START EXTRACTED ENTRIES

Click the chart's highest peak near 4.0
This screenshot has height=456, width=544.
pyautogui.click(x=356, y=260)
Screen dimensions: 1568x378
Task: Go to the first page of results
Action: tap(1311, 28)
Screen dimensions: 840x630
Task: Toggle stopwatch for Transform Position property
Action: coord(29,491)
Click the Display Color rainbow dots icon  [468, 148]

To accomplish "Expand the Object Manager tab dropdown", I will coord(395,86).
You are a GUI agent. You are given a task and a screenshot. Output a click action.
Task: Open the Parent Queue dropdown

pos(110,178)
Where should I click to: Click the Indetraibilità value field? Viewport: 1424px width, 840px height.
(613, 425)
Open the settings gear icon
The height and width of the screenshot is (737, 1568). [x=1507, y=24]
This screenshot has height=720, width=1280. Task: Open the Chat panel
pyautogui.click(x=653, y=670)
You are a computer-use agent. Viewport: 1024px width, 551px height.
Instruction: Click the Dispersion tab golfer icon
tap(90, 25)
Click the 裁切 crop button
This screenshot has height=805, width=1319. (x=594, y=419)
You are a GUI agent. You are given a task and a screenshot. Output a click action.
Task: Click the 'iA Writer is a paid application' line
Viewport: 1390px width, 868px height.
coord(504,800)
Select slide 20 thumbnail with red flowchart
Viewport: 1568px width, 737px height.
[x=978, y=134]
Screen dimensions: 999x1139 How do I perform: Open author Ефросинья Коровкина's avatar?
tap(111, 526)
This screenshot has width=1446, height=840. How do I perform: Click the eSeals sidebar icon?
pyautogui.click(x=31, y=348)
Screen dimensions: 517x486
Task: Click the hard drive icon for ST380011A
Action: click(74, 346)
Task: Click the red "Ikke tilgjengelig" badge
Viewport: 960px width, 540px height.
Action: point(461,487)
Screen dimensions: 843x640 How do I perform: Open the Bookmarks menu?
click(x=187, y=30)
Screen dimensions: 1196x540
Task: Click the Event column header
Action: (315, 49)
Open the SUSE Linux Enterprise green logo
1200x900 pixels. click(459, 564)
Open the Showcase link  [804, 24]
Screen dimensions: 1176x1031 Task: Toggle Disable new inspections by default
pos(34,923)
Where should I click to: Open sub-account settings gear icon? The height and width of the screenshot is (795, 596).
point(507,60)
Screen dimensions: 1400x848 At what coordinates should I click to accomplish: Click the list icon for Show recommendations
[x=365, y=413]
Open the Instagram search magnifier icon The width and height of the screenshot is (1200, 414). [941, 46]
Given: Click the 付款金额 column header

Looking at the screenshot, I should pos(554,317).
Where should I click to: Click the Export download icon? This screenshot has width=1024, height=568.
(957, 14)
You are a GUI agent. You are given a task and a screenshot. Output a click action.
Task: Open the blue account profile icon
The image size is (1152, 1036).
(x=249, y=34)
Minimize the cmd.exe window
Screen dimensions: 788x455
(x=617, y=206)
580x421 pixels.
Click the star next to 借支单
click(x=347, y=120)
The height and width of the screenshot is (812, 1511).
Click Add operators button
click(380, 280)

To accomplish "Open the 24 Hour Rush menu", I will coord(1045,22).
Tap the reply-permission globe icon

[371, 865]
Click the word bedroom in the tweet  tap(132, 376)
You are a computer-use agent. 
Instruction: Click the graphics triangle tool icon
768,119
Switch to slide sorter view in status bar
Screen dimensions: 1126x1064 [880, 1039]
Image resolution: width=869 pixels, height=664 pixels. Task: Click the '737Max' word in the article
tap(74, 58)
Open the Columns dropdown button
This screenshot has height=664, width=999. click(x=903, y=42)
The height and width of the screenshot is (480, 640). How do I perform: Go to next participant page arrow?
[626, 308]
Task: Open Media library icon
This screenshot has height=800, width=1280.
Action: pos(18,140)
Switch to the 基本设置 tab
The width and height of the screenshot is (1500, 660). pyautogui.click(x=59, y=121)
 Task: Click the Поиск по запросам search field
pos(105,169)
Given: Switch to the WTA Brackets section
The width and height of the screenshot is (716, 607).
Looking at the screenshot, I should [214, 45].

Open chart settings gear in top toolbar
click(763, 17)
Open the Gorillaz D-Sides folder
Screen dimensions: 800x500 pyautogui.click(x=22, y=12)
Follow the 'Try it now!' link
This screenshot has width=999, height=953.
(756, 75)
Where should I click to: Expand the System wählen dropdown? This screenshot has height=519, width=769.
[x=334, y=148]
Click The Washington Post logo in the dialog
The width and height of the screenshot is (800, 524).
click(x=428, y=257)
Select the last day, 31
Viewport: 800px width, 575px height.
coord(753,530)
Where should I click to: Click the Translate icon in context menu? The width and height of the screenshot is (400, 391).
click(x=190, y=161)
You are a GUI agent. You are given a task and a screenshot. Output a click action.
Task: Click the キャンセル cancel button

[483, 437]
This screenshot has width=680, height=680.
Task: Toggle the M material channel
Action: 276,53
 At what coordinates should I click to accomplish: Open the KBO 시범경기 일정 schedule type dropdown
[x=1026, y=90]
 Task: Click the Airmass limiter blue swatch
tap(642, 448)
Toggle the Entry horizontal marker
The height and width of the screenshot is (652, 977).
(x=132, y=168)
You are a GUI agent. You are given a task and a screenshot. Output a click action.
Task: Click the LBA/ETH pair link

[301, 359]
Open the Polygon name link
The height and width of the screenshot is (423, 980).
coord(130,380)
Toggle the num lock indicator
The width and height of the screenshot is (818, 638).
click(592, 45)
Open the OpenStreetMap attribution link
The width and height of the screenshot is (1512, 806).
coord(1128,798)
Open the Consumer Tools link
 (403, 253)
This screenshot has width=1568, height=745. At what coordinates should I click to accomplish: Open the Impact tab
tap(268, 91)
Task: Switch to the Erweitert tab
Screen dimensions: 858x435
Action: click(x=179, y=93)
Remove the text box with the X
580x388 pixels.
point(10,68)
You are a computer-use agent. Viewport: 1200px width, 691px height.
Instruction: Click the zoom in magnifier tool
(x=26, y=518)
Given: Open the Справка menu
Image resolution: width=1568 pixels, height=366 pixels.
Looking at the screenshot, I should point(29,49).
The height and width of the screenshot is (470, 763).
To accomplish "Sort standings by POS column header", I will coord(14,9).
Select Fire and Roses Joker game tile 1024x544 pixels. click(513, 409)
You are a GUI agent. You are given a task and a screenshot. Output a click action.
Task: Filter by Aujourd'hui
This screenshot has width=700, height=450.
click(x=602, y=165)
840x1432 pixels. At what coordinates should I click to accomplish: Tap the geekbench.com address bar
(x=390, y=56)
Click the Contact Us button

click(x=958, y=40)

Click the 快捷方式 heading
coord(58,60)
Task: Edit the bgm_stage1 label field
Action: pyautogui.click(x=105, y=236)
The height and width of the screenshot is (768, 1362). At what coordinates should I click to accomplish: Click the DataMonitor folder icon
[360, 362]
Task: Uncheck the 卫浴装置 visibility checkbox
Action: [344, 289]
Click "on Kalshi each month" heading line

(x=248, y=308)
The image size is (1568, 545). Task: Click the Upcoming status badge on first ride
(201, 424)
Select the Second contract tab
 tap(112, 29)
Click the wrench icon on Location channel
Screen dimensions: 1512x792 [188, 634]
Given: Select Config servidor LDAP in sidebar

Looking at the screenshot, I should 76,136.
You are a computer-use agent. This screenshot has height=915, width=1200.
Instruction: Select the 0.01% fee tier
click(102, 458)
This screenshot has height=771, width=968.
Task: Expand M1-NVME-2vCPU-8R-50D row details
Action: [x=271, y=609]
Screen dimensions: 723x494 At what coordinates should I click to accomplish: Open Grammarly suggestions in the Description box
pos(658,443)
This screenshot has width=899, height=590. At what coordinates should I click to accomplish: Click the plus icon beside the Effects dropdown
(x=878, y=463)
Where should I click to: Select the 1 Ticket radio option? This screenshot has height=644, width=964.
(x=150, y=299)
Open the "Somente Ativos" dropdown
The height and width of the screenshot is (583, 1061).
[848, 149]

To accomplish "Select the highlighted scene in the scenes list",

END EXTRACTED ENTRIES

[WHAT THIS TASK INVOLVES] Find how many of the lines above have the word "computer" in them. State only that number.

[SOLVED EXERCISE] 4